Maybe Mike Lindell isn’t the only Trump ally to have smoked a lot of crack. Right now Trump’s former campaign manager Brad Parscale aka the Guy Who Got Arrested In His Underwear sounds like he’s up in Cloud Coo Coo Land, too. Parscale thinks that impeachment is a good thing and for him, apparently, there can’t be too many impeachments.
If Trump asked me how to win again. I would run on being impeached twice. They are about to give him super powers. They just aren’t smart enough to see it. It’s why we laughed at Mike Tyson in the Hangover. They just don’t get it yet. They are about to make him a martyr.
— Brad Parscale (@parscale) February 6, 2021
Statement to Trump:
“If they only impeached you twice, you need to run again. Because to change the system you have to kick it in the a#$. I would love to be the only President to be impeached three times. Because history remembers those that didn’t conform.
I’m in, are you?”
— Brad Parscale (@parscale) February 6, 2021
Didn’t they blow up the Death Star twice?

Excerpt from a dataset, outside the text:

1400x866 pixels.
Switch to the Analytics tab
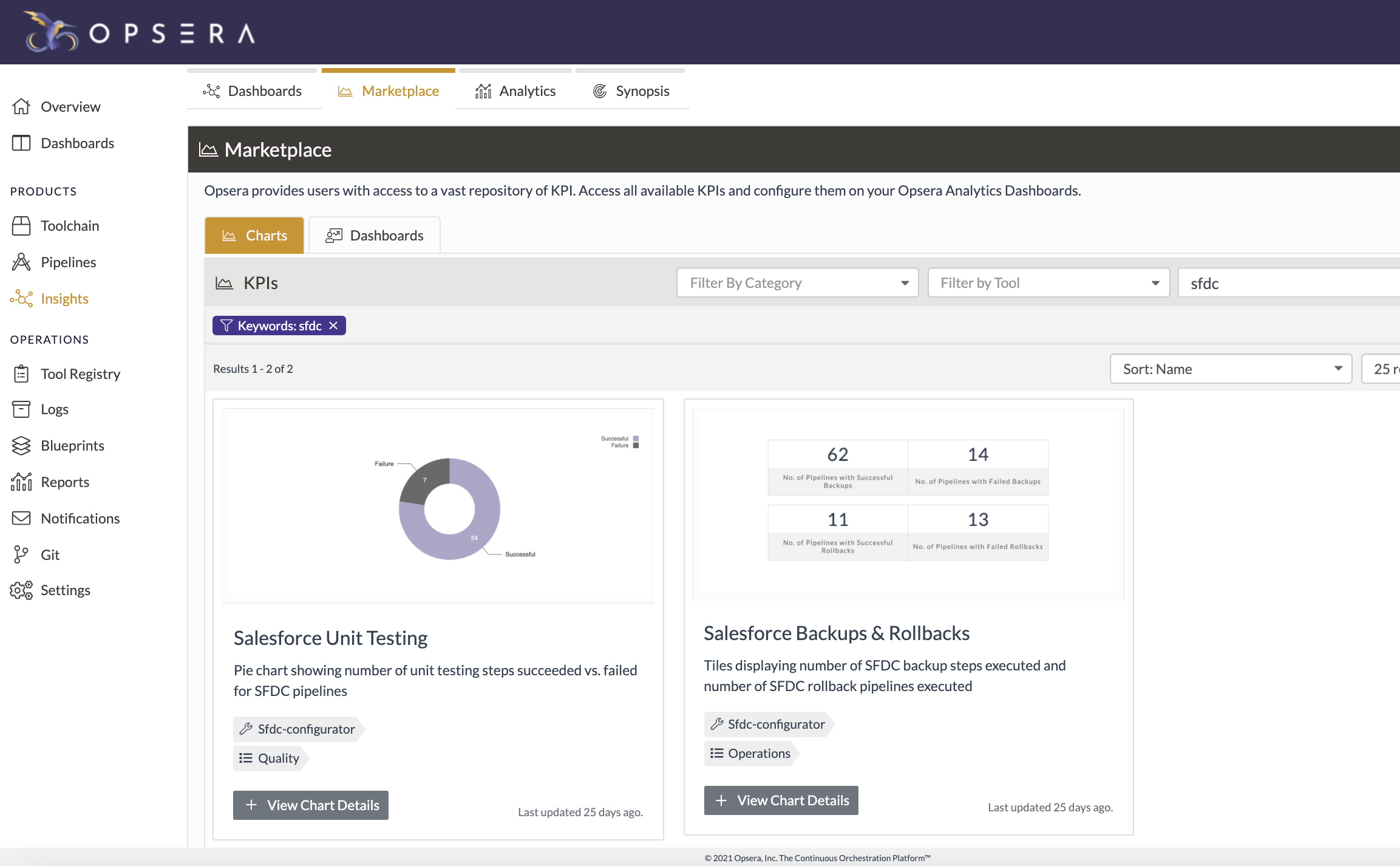click(515, 90)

How many do we have to blow up? pic.twitter.com/hk6lFQve0V
— Nuremberg Trials II (@FieldingFishly) February 6, 2021
I don’t know about Trump, but I wouldn’t be listening to the big brain on Brad. Or, maybe Brad can go to work for Ivanka when she runs against Marco Rubio. That might be good for laughs.
“I’m in, are you?”
A resounding ‘No’ echoes back from the whole country.

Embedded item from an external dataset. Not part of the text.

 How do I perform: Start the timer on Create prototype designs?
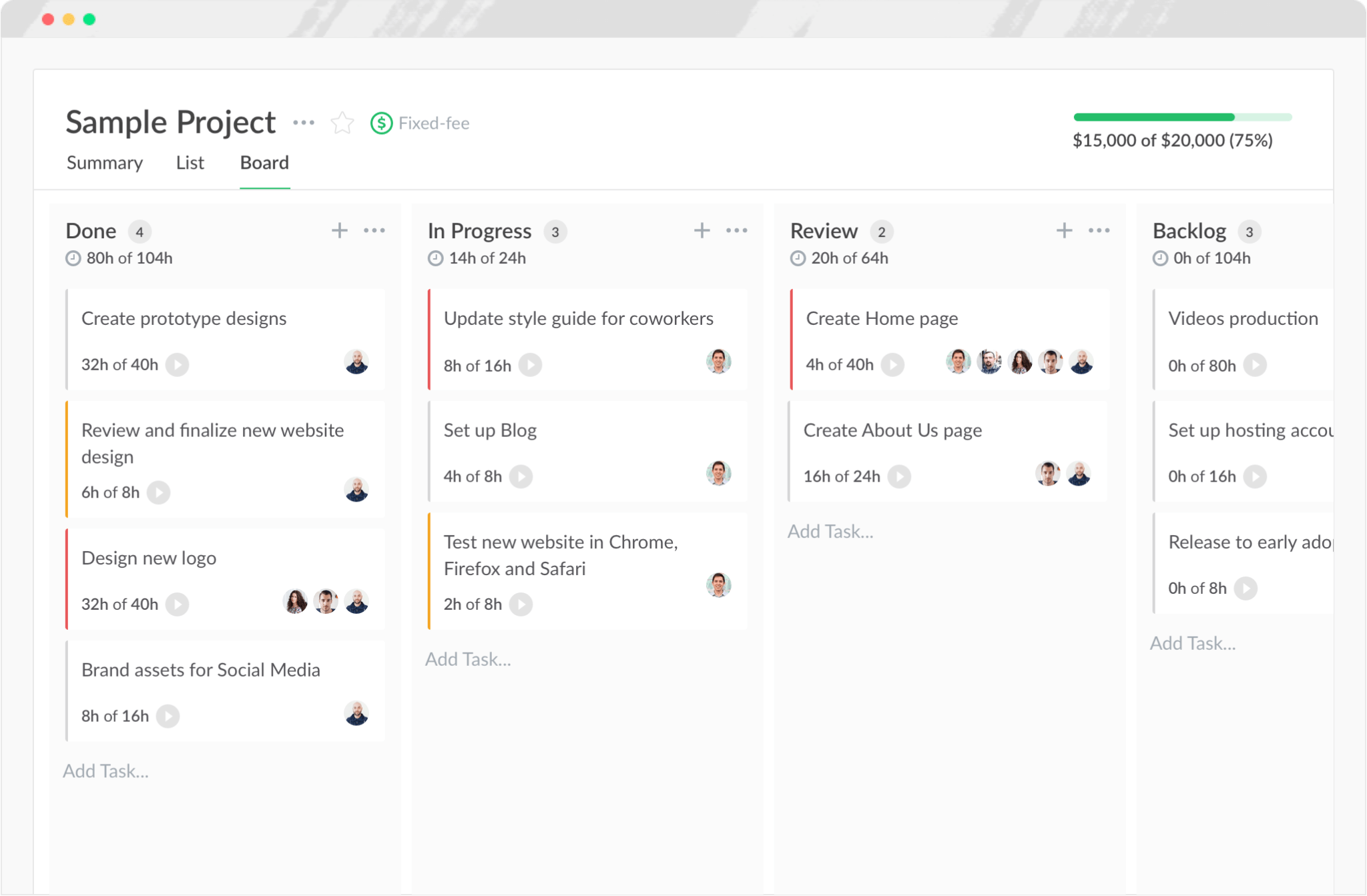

Besides, how will he run from prison?
He will have it made in Prison, free room and board, learn to eat a lot of soup as those 50 gallon cookers are easy to make for large groups …
The days of his specialty meals of fast food will be over, but the biggest problem — it will be impossible to get anyone to accept his long distant calls from the hallway phones, so a run for office, if he can sneak by his second impeachment aimed at keeping him out of office forever … is virtually impossible now …
Oh, Darrel, why, oh why, are you once again assuming this man will act like every other human being you’ve ever met?
Sounds like a junkie coming down from his happy juice, alright.
Sounds like he’s been up for days.
Somebody should have told Brad that for superpowers he needed to have tights under his Y fronts
For what it is worth there are 3 death star finales. Episode 4, a new hope, episode 6, the return of the jedi. starkiller base came out in the force awakens. Somehow the empire never figured out that death stars were not very effective.